> _Problem description_:
Rewrite every line of the entries below as a numbered list, leaving out the blank lines.

> _Entries supplied_:

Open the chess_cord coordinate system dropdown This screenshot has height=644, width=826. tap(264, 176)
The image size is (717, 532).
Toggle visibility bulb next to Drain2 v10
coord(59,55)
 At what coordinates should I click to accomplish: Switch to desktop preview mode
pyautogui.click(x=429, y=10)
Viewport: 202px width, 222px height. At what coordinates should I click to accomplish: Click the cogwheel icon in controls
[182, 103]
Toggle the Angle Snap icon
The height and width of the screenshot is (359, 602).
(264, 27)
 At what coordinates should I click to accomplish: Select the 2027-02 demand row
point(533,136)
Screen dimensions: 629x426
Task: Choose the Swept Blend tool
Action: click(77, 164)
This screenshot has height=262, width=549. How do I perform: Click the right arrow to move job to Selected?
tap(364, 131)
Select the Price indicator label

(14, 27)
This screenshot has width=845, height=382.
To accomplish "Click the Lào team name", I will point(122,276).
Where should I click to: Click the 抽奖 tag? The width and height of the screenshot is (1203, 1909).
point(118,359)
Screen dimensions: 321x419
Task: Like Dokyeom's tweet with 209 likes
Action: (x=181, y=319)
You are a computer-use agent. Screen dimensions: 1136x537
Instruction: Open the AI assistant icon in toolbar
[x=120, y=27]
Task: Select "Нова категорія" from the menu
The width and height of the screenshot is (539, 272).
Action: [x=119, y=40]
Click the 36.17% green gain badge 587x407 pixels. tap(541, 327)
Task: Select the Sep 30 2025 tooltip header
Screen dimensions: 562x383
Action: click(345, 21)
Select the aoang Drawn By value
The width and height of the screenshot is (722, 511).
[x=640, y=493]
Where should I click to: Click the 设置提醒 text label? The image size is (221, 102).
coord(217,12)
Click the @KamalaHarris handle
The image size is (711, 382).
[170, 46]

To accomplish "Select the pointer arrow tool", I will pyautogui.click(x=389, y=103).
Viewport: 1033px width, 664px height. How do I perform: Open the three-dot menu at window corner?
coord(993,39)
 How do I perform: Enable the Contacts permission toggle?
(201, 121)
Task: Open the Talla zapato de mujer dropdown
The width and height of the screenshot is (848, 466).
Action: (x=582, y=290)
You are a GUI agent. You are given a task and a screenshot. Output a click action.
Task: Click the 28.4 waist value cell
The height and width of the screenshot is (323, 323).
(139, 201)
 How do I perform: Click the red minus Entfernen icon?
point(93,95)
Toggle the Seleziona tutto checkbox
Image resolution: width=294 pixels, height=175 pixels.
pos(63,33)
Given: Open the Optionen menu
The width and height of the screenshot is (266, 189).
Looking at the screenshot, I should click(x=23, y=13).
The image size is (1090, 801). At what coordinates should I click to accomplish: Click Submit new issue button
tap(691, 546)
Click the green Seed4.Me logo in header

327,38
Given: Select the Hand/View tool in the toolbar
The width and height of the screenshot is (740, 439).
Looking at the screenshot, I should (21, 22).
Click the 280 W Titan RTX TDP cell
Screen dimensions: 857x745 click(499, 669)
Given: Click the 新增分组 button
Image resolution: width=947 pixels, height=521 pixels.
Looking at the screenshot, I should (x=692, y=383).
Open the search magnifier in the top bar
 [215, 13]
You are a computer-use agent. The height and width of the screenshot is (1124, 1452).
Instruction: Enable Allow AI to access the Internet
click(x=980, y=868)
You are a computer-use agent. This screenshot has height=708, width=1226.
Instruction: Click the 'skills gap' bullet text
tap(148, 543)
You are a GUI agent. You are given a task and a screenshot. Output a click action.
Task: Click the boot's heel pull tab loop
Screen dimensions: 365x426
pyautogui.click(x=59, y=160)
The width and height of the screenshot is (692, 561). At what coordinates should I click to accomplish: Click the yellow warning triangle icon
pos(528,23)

> _Result below_:
1. Open the chess_cord coordinate system dropdown This screenshot has height=644, width=826. tap(264, 176)
2. The image size is (717, 532).
3. Toggle visibility bulb next to Drain2 v10
4. coord(59,55)
5.  At what coordinates should I click to accomplish: Switch to desktop preview mode
6. pyautogui.click(x=429, y=10)
7. Viewport: 202px width, 222px height. At what coordinates should I click to accomplish: Click the cogwheel icon in controls
8. [182, 103]
9. Toggle the Angle Snap icon
10. The height and width of the screenshot is (359, 602).
11. (264, 27)
12.  At what coordinates should I click to accomplish: Select the 2027-02 demand row
13. point(533,136)
14. Screen dimensions: 629x426
15. Task: Choose the Swept Blend tool
16. Action: click(77, 164)
17. This screenshot has height=262, width=549. How do I perform: Click the right arrow to move job to Selected?
18. tap(364, 131)
19. Select the Price indicator label
20. (14, 27)
21. This screenshot has width=845, height=382.
22. To accomplish "Click the Lào team name", I will point(122,276).
23. Where should I click to: Click the 抽奖 tag? The width and height of the screenshot is (1203, 1909).
24. point(118,359)
25. Screen dimensions: 321x419
26. Task: Like Dokyeom's tweet with 209 likes
27. Action: (x=181, y=319)
28. You are a computer-use agent. Screen dimensions: 1136x537
29. Instruction: Open the AI assistant icon in toolbar
30. [x=120, y=27]
31. Task: Select "Нова категорія" from the menu
32. The width and height of the screenshot is (539, 272).
33. Action: [x=119, y=40]
34. Click the 36.17% green gain badge 587x407 pixels. tap(541, 327)
35. Task: Select the Sep 30 2025 tooltip header
36. Screen dimensions: 562x383
37. Action: click(345, 21)
38. Select the aoang Drawn By value
39. The width and height of the screenshot is (722, 511).
40. [x=640, y=493]
41. Where should I click to: Click the 设置提醒 text label? The image size is (221, 102).
42. coord(217,12)
43. Click the @KamalaHarris handle
44. The image size is (711, 382).
45. [170, 46]
46. To accomplish "Select the pointer arrow tool", I will pyautogui.click(x=389, y=103).
47. Viewport: 1033px width, 664px height. How do I perform: Open the three-dot menu at window corner?
48. coord(993,39)
49.  How do I perform: Enable the Contacts permission toggle?
50. (201, 121)
51. Task: Open the Talla zapato de mujer dropdown
52. The width and height of the screenshot is (848, 466).
53. Action: (x=582, y=290)
54. You are a GUI agent. You are given a task and a screenshot. Output a click action.
55. Task: Click the 28.4 waist value cell
56. The height and width of the screenshot is (323, 323).
57. (139, 201)
58.  How do I perform: Click the red minus Entfernen icon?
59. point(93,95)
60. Toggle the Seleziona tutto checkbox
61. Image resolution: width=294 pixels, height=175 pixels.
62. pos(63,33)
63. Given: Open the Optionen menu
64. The width and height of the screenshot is (266, 189).
65. Looking at the screenshot, I should click(x=23, y=13).
66. The image size is (1090, 801). At what coordinates should I click to accomplish: Click Submit new issue button
67. tap(691, 546)
68. Click the green Seed4.Me logo in header
69. 327,38
70. Given: Select the Hand/View tool in the toolbar
71. The width and height of the screenshot is (740, 439).
72. Looking at the screenshot, I should (21, 22).
73. Click the 280 W Titan RTX TDP cell
74. Screen dimensions: 857x745 click(499, 669)
75. Given: Click the 新增分组 button
76. Image resolution: width=947 pixels, height=521 pixels.
77. Looking at the screenshot, I should (x=692, y=383).
78. Open the search magnifier in the top bar
79.  [215, 13]
80. You are a computer-use agent. The height and width of the screenshot is (1124, 1452).
81. Instruction: Enable Allow AI to access the Internet
82. click(x=980, y=868)
83. You are a computer-use agent. This screenshot has height=708, width=1226.
84. Instruction: Click the 'skills gap' bullet text
85. tap(148, 543)
86. You are a GUI agent. You are given a task and a screenshot. Output a click action.
87. Task: Click the boot's heel pull tab loop
88. Screen dimensions: 365x426
89. pyautogui.click(x=59, y=160)
90. The width and height of the screenshot is (692, 561). At what coordinates should I click to accomplish: Click the yellow warning triangle icon
91. pos(528,23)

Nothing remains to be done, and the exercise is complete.